"Majority Opinion - Play Was Onside; I Agree" — Scotter

Author: 
G. St. C. Scotter
Date Published: 
1947-02-21
Source: 
Jamaica Gleaner
Page: 
14

Trinidad is certainly having more than her share of bad luck in the inter-Colony series so far—in last Saturday's Match, which Jamaica won by the odd goal at 2-1 play was at least five minutes short, and in that missing five minutes Trinidad might possibly have been able to equalize; had Trinidad chosen to protest officially on this score the result of the match would have had to be declared void, but they took it in very sporting fashion as just a bit of bad luck.

Then again in Wednesday's game which we won by the odd goal at 1-0, Trinidad scored a goal which allowed by the referee who, however, then seeing that one of his linesmen was flagging for offside, changed his mind and gave as offside.

That Disputed Goal

ON the questions of whether McLean at outside right actually was offside when he received the pass opinions differ, as they always do in such cases; but the majority of opinion, which includes my own, was that they was onside all the time—but after McLean got the pass he ran up centered the ball, bringing it back, which would automatically make play onside, Galt then got it dribbled pass Delgado and shot to score the goal.

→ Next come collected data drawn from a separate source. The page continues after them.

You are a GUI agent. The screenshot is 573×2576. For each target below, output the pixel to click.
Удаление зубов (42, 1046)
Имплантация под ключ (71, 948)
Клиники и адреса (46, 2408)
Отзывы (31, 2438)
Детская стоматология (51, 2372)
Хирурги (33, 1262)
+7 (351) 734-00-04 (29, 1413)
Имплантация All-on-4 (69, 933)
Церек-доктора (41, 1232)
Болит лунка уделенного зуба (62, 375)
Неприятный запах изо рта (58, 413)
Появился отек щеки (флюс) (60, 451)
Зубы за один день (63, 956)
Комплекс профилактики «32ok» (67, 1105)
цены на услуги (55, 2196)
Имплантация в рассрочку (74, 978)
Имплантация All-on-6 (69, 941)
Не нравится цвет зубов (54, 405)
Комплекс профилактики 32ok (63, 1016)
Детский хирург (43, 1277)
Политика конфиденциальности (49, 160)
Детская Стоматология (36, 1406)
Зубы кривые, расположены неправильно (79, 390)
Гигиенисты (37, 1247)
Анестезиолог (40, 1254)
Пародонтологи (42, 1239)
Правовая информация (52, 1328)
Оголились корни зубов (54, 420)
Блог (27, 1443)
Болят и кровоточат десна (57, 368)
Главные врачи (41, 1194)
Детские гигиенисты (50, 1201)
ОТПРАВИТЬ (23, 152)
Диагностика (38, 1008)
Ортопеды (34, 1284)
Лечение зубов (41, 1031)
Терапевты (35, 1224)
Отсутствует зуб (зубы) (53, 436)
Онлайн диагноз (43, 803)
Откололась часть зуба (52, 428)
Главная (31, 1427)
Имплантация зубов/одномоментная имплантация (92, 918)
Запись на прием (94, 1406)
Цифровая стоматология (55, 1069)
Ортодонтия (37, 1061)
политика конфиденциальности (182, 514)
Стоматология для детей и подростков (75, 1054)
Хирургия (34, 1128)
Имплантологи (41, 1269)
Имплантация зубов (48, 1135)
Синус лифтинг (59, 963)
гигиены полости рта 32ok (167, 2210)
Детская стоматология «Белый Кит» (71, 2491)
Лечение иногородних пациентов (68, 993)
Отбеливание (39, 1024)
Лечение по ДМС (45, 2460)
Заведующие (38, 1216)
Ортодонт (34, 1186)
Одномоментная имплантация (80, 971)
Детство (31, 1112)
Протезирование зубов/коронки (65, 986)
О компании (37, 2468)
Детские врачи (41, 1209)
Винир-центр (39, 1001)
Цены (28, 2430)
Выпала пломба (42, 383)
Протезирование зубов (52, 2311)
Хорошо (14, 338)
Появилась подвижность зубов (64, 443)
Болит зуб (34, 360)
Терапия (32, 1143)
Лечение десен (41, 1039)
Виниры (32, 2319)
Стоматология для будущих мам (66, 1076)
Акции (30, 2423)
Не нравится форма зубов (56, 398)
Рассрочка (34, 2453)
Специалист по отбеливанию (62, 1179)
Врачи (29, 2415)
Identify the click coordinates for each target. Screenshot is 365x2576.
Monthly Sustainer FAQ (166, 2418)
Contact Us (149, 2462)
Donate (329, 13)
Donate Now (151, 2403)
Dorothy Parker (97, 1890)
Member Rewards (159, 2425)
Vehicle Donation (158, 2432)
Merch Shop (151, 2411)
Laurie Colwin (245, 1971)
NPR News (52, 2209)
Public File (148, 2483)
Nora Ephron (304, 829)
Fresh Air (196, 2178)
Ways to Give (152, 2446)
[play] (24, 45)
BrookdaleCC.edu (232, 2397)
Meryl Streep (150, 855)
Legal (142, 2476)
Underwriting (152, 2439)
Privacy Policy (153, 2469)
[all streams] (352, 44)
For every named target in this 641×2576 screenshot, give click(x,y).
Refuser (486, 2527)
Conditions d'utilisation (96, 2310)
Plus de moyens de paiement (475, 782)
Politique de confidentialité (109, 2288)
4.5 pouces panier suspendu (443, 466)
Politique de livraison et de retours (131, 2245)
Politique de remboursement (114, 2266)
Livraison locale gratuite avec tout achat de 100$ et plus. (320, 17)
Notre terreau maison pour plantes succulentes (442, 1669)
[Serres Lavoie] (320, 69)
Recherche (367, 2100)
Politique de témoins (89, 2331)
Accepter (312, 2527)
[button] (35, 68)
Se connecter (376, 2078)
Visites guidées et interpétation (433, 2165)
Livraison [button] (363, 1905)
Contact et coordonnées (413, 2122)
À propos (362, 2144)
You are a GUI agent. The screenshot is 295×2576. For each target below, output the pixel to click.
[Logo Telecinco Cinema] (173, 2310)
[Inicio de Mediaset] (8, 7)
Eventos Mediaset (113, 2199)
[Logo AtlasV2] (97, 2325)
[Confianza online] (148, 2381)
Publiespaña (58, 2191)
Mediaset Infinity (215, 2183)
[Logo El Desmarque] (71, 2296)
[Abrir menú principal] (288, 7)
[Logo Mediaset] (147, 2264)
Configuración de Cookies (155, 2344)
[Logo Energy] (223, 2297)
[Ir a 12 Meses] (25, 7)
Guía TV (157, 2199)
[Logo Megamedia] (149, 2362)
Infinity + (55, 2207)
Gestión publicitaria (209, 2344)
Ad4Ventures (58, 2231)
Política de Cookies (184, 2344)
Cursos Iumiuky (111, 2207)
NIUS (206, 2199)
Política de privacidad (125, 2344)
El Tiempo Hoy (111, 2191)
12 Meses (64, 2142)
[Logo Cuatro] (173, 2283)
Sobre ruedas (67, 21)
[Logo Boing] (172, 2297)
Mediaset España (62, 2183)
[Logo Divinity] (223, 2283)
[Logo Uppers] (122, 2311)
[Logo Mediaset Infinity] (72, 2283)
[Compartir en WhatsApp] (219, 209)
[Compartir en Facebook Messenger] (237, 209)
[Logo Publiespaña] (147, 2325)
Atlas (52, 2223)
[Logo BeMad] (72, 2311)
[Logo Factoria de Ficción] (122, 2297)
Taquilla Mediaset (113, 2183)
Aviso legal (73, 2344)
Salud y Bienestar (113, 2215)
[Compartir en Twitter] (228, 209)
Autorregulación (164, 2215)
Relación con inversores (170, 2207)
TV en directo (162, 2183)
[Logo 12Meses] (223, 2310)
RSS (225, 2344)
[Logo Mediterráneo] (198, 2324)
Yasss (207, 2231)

Play had thus been allowed by the referee to proceed for at least 30 seconds after the supposed offside, and the goal scored, which showed that Sgt. Lovell, the referee was quite satisfied in his own mind that the play was onside—that being so he should never have changed his mind in favour of the linesman, Chevannes' opinion.

Linesmen are for the purpose of assisting the referee when he is in doubt, not of overruling him.

Play And Players

APART from this unfortunate occurrence Jamaica had slightly the better of the run of play in a match of very poor football; and, it must be said, a match which contained many breaches of the rules in the way of handling the ball, pushing and elbowing when tackling (a habit which some of our visiting players are all too fond of) and charging in the back.

In dealing with these breaches I again think that Sgt. Lovell, undoubtedly one of our ablest referees as a rule, was not at his best: I think, for instance, that Jamaica should have had a penalty in the closing stages of play, when Dudley Smith broke through brilliantly only to be brought down in the area just as he was about to shoot by what looked clearly like a foul charge.

Jamaica had an excellent chance early on when a beautifully judged pass by George Allen put Hollingshead in perfect position, only for the latter to make one of the wildest shots I can remember. This definitely was not Hollingshead day—he literally could do nothing right, and as so often happens in such circumstances, three-quarters of the passes were going to him instead of the other winger.

Trinidad had three or four good chances in the first half, but all Gerry Gomez, Ken Galt, Burnett failed to keep the ball down and drove over the top.